La somme d’activité dépensée par l’homme dans la sphère religieuse ou esthétique peut apparaître au premier moment comme inutile et parfois nuisible ; mais il faut songer que l’humanité a toujours un surplus d’activité à dépenser d’une manière ou d’une autre : or, la prière et les exercices de piété, en tant qu’exercices et occupations, sont un des passe-temps les moins nuisibles, une des dépenses les moins vaines de l’activité. La prière a été jusqu’ici l’art des pauvres, comme l’église a été leur théâtre.

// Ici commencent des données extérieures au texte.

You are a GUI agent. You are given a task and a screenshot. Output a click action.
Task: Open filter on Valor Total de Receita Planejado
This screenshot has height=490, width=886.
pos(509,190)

Sans doute l’art et la prière ne peuvent faire à eux seuls le fond de la vie. Les mystiques se sont imaginé que c’était la vie pratique qui était le divertissement, et que le seul fond sérieux des choses était la contemplation religieuse. Ils prenaient ainsi l’envers même de la vérité. Les préoccupations de l’art ou de la métaphysique doivent dominer la vie humaine, non l’absorber. La religion surtout, avec ses mythes, renferme une trop grande part d’illusion et de chimère pour qu’on puisse vivre d’elle : c’est une nuée colorée et rayonnante qui flotte sur une cime par dessus nos têtes ; si nous voulons monter jusqu’à elle, y entrer et nous y mouvoir, nous nous apercevons qu’elle est vide, qu’elle est intérieurement sombre : c’est un nuage lourd et glacé comme tous les autres, doré seulement d’en bas par l’illusion du regard.

  1. Tous les peuples malheureux, esclaves ou exilés, boivent. Les Irlandais et les Polonais sont, d’après des statistiques, les populations les plus ivrognes de l’Europe.